La primera víctima de la mayoría de las guerras es la verdad. En Sudán del Sur, es la indiferencia. Desde 2013 este conflicto avanza casi en silencio para el mundo, mientras que en su interior se cometen incontables atrocidades con total impunidad. Se conocen con goteo y sin documentación fiable, debido a su subdesarrollo endémico y la dificultad para acceder a determinadas áreas sitiadas. Pero cuando la información emerge al fin, es criminalmente reveladora. Y tiene un nombre: “Limpieza étnica”.

Las mujeres del este del Congo llevan décadas sufriendo la violación como arma de guerra. En el norte de Nigeria Boko Haram usa la violación religiosa como fábrica de nuevos yihadistas. Ahora, Naciones Unidas ha documentado con detalle otra versión de este crimen: la violación como salario en Sudán del Sur. Son más de 1,300 violaciones de mujeres y niñas en el disputado estado de Unity, que chapotea sobre enormes bolsas de petróleo. Los autores de estos crímenes son milicianos enrolados no sólo con los rebeldes, sino con el propio gobierno de Sudán del Sur.

•••

TRABAJO REQUERIDO –
¿Puedes devolver, copiado al pie de la letra, el tramo del pasaje sobre Sudán del Sur que va desde "Las mujeres del" hasta "de Sudán del Sur."?

Registros extraídos de una colección –

•••

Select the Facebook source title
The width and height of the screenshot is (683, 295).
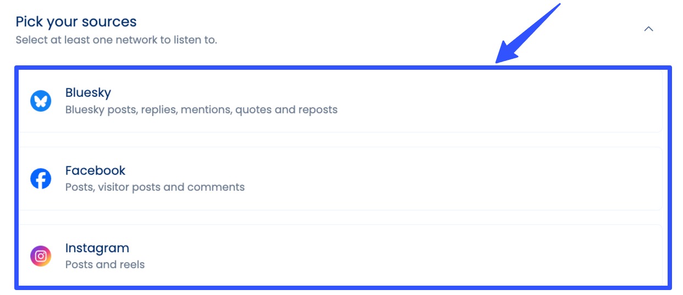pos(95,170)
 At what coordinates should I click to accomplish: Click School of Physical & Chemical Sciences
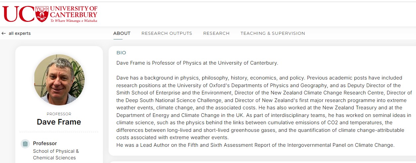56,154
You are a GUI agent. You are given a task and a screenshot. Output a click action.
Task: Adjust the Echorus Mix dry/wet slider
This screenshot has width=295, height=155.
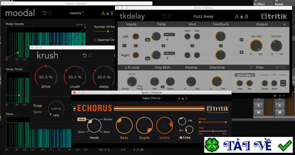point(213,131)
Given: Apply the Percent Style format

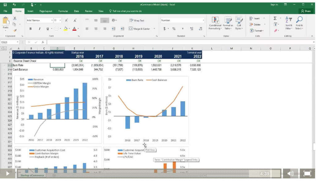Looking at the screenshot, I should 174,29.
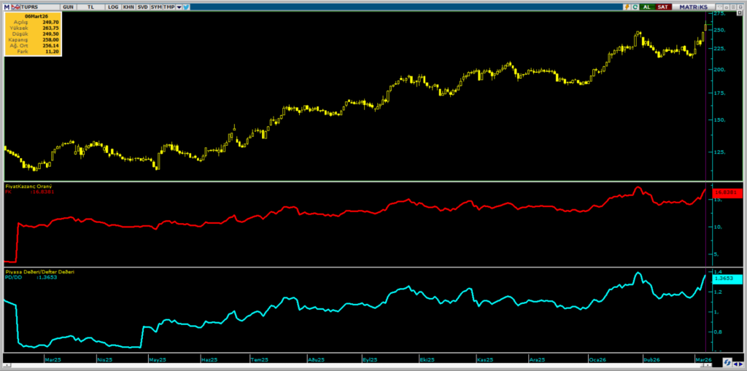The image size is (747, 371).
Task: Toggle LOG scale on the chart
Action: click(x=112, y=6)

•••

SECCIÓN DE RESPUESTA –
Las mujeres del este del Congo llevan décadas sufriendo la violación como arma de guerra. En el norte de Nigeria Boko Haram usa la violación religiosa como fábrica de nuevos yihadistas. Ahora, Naciones Unidas ha documentado con detalle otra versión de este crimen: la violación como salario en Sudán del Sur. Son más de 1,300 violaciones de mujeres y niñas en el disputado estado de Unity, que chapotea sobre enormes bolsas de petróleo. Los autores de estos crímenes son milicianos enrolados no sólo con los rebeldes, sino con el propio gobierno de Sudán del Sur.